Weight loss: Standing instead of sitting for six hours could help you shed pounds

STANDING instead of sitting for six hours a day could help people lose weight, according to a new study. Researchers found that by substituting standing for sitting for six hours a day, a 143.3-pound adult (65 kilos) would expend an extra 54 calories (kcals) in six hours – equating to 5.5 lbs (2.5 kilos) in one year and 22 lbs (10 kilos) over four years.
The ‘couch potato’ lifestyle has been blamed for contributing in recent years to the obesity epidemic, as well as increases in cases of heart disease and diabetes.
Study senior Dr Francisco Lopez-Jimenez, chair of preventive cardiology at Mayo Clinic in the United States, said that studies show that, in the U.S., adults sit more than seven hours a day while the figure ranges from 3.2 to 6.8 hours a day in Europe.
The new research, published in the European Journal of Preventive Cardiology, examined whether standing burns more calories than sitting in adults. 
The researchers analysed 46 previous studies involving 1,184 participants with an average age of 33; 60 per cent were men; and the average weight was 143.3 pounds.
Study first author Doctor Farzane Saeidifard, a cardiology fellow at Mayo Clinic, said: “Overall, our study shows that, when you put all the available scientific evidence together, standing accounts for more calories burned than sitting,”
The researchers found that standing burned 0.15 calories (kcals) per minute more than sitting. 
By substituting standing for sitting for six hours a day, a 143.3-pound adult would expend an extra 54 calories (kcals) in six hours. 

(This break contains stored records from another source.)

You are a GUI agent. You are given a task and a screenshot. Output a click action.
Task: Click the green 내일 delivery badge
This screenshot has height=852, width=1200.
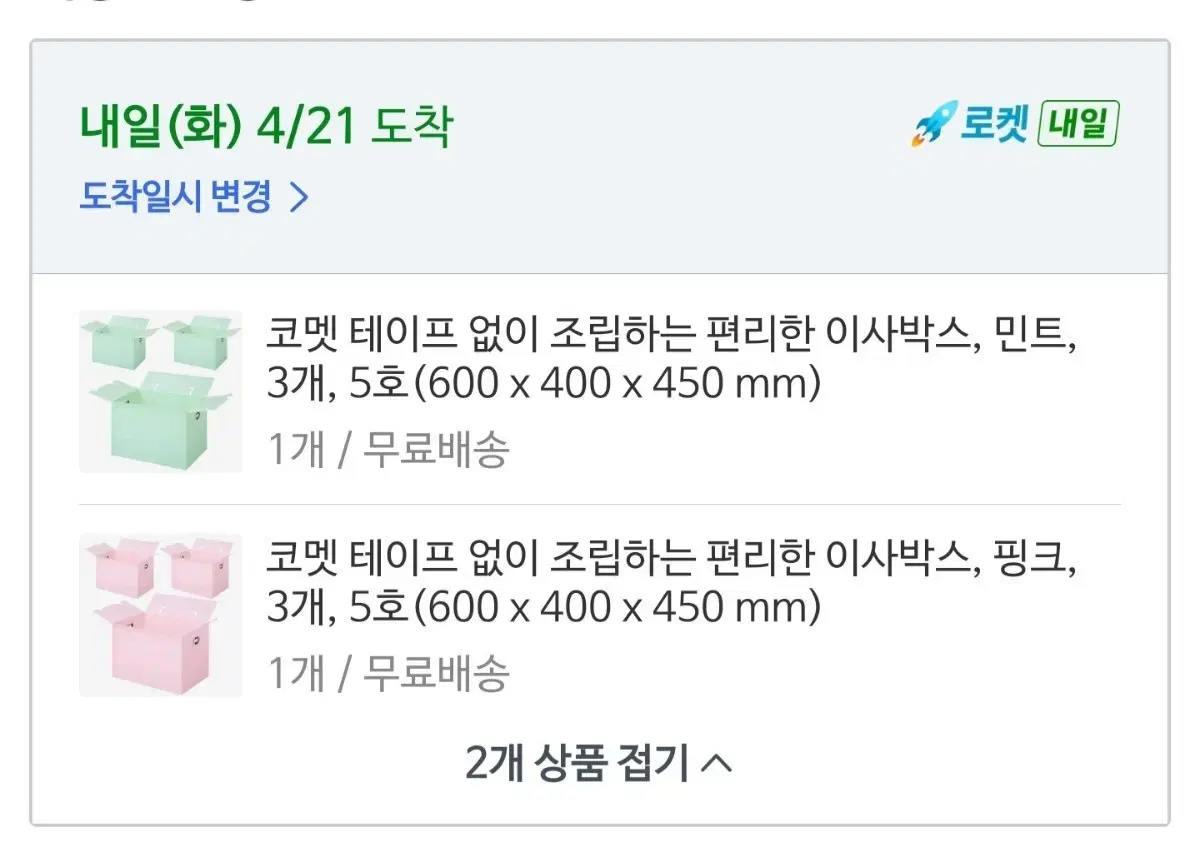(x=1078, y=125)
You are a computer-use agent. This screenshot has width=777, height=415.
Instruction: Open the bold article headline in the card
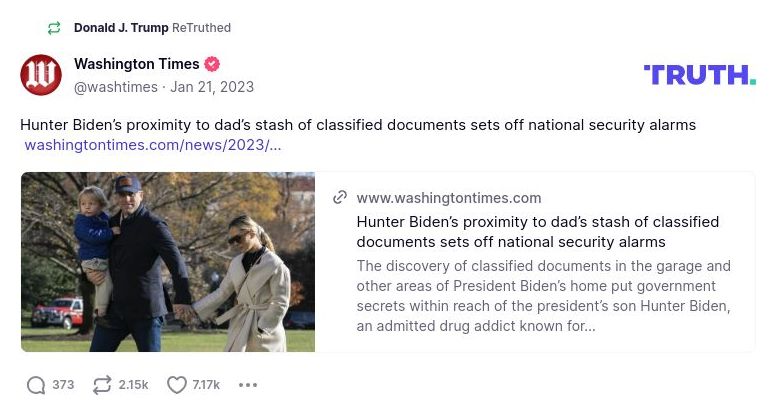(537, 231)
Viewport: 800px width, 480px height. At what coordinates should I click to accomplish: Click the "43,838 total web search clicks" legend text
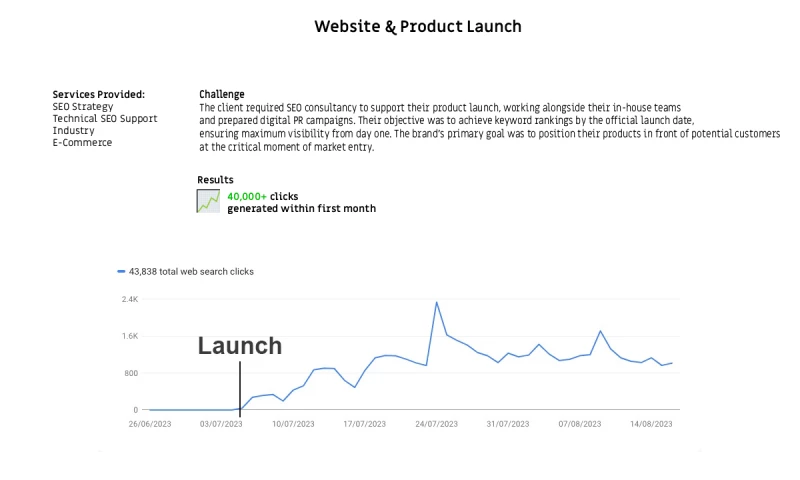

Assuming no increase in food intake, the researchers said that would equate to 5.5 pounds in one year and 22 pounds over four years.
Dr. Lopez-Jimenez said: “Standing for long periods of time for many adults may seem unmanageable, especially those who have desk jobs, but, for the person who sits for 12 hours a day, cutting sitting time to half would give great benefits.” 
He said more research is needed to show if replacing standing with sitting is effective and whether there are long-term health implications of standing for long periods.
Dr. Lopez-Jimenez said, in recent years, moderate to vigorous physical activities in daily life have been encouraged in efforts to maintain and lose weight, and reduce the risk of heart disease. 
But he said many people cite barriers, such as time, motivation or access to facilities.